** Opening GIVEN DATA block **

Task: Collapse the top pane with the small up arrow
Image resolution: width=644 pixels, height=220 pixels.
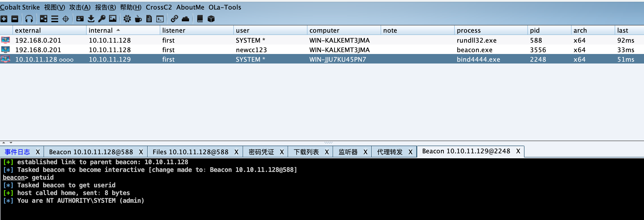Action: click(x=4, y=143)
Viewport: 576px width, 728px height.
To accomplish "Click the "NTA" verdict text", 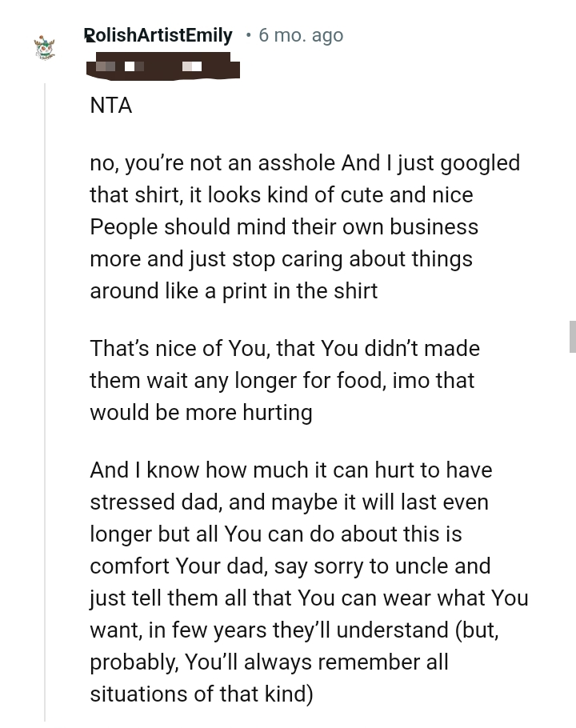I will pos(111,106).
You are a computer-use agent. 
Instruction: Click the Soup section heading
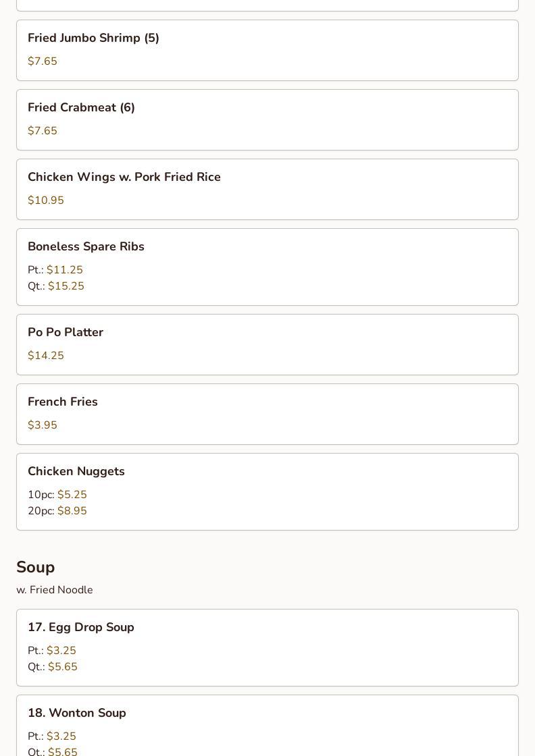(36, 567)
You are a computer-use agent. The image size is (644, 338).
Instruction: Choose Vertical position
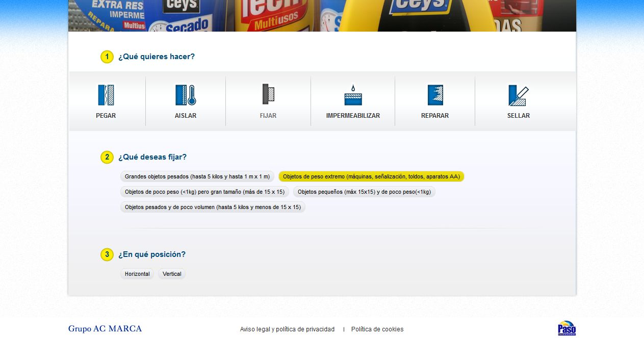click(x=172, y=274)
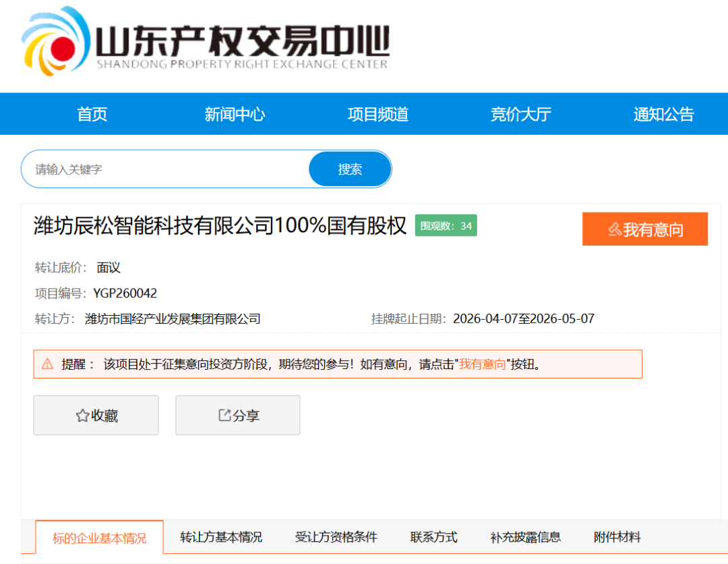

** Closing GIVEN DATA block **

- TASK
From the data above, copy each line that holds "agent".

- RESPONSE TO THIS EXERCISE
You are a computer-use agent. 
You are a computer-use agent. The image size is (644, 338).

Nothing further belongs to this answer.